Öcalan, PKK’nın silah bırakması için bazı hukuki şartlar öne sürmüştür. Bu şartlar arasında, PKK’lıların hukuki durumları ile ilgili af ve infaz düzenlemeleri yer almaktadır. Ayrıca, Kürt kimliğinin anayasal tanınması gibi talepler de gündeme gelmiştir.
Özdağ, bu taleplerin Anayasa’nın bazı maddelerinin değiştirilmesi ile sonuçlanabileceğini belirtmiştir. Anayasanın 66. maddesi üzerinde çalışılabileceği ve eğitim dilinin Türkçe olduğu 42. madde hakkında belirsizliklerin bulunduğu ifade edilmiştir.
Özdağ, Öcalan’ın çağrısının sadece PKK’yı kapsamadığını, PYD ve PJAK’ı da içermediğini belirtmiştir. Öcalan’ın önceliği, Suriye’de PYD’nin kurumsallaşmasıdır.

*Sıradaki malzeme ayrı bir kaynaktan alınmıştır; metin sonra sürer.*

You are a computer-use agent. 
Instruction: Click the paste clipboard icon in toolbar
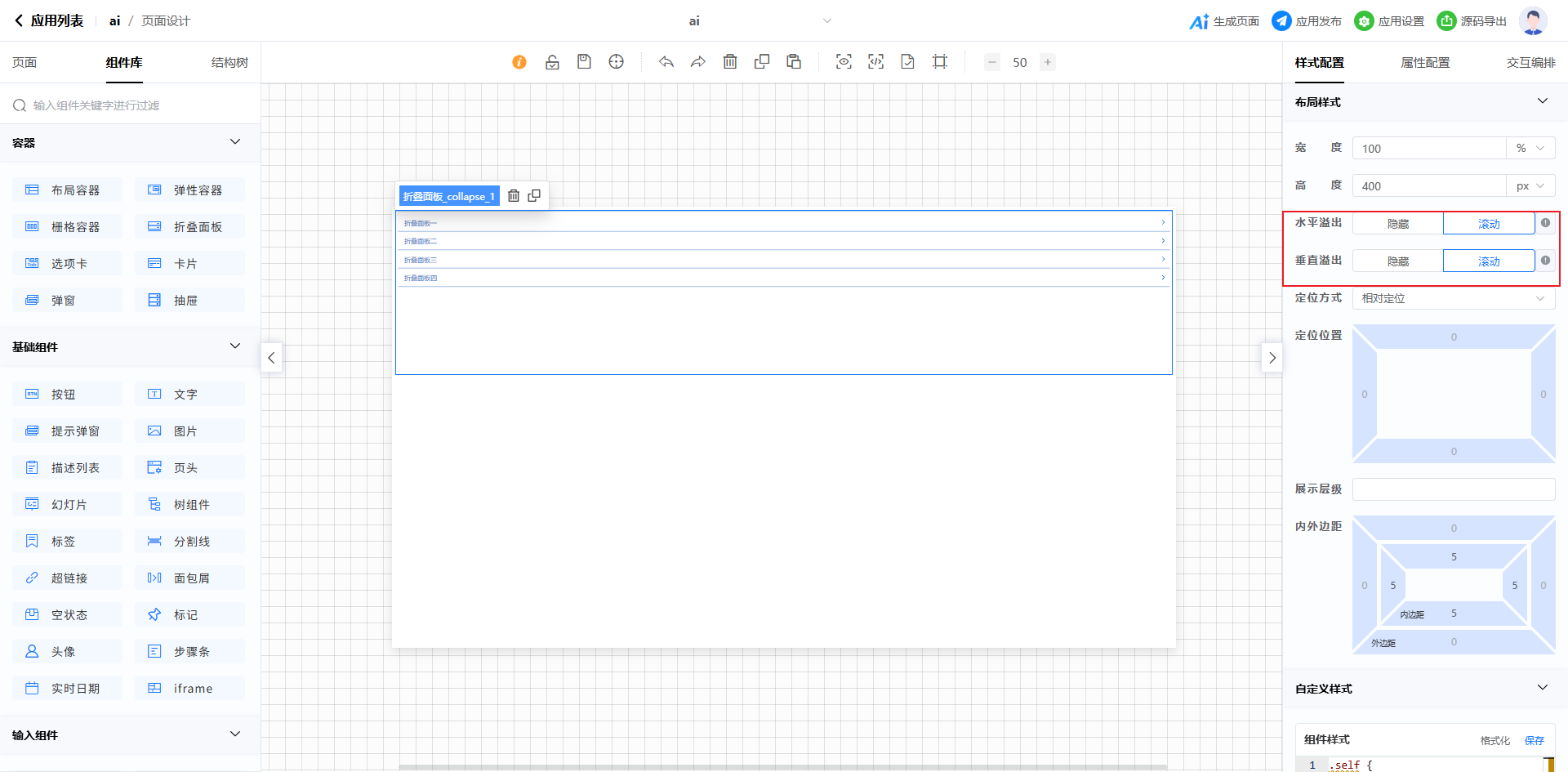tap(794, 62)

Birinci açılım sürecinin, PYD’nin Suriye’nin kuzeyini ele geçirmesine zemin hazırladığını vurgulamıştır.
Bugün de PKK’nın önceliği Türkiye değil, Suriye’de PYD bölgesinin korunmasıdır. Özdağ, PKK’nın terör eylemleriyle elde edebileceği bir sonuç kalmadığını, bu sürecin PKK’yı feshederek kendini meşrulaştırma çabası olduğunu ifade etmiştir.
Özdağ, Türkiye’nin etnikleşme tuzağına düşmemesi gerektiğini vurgulamıştır. PYD’nin silah bırakmasını ve Suriye’nin üniter yapısını güvence altına almayan bir sürecin, Türkiye için tehlike oluşturacağını belirtmiştir. Bu durum, PKK’nın Suriye’de devletleşmesine yol açabilir.
Zafer Partisi olarak, PKK’nın milli devlet ve millet yapısını bozmasına izin vermeyeceklerini ifade etmiştir. Ülkenin terörle mücadeleye büyük kaynaklar ayırdığını ve bu fedakarlıkların heba edilmemesi gerektiğini belirtmiştir.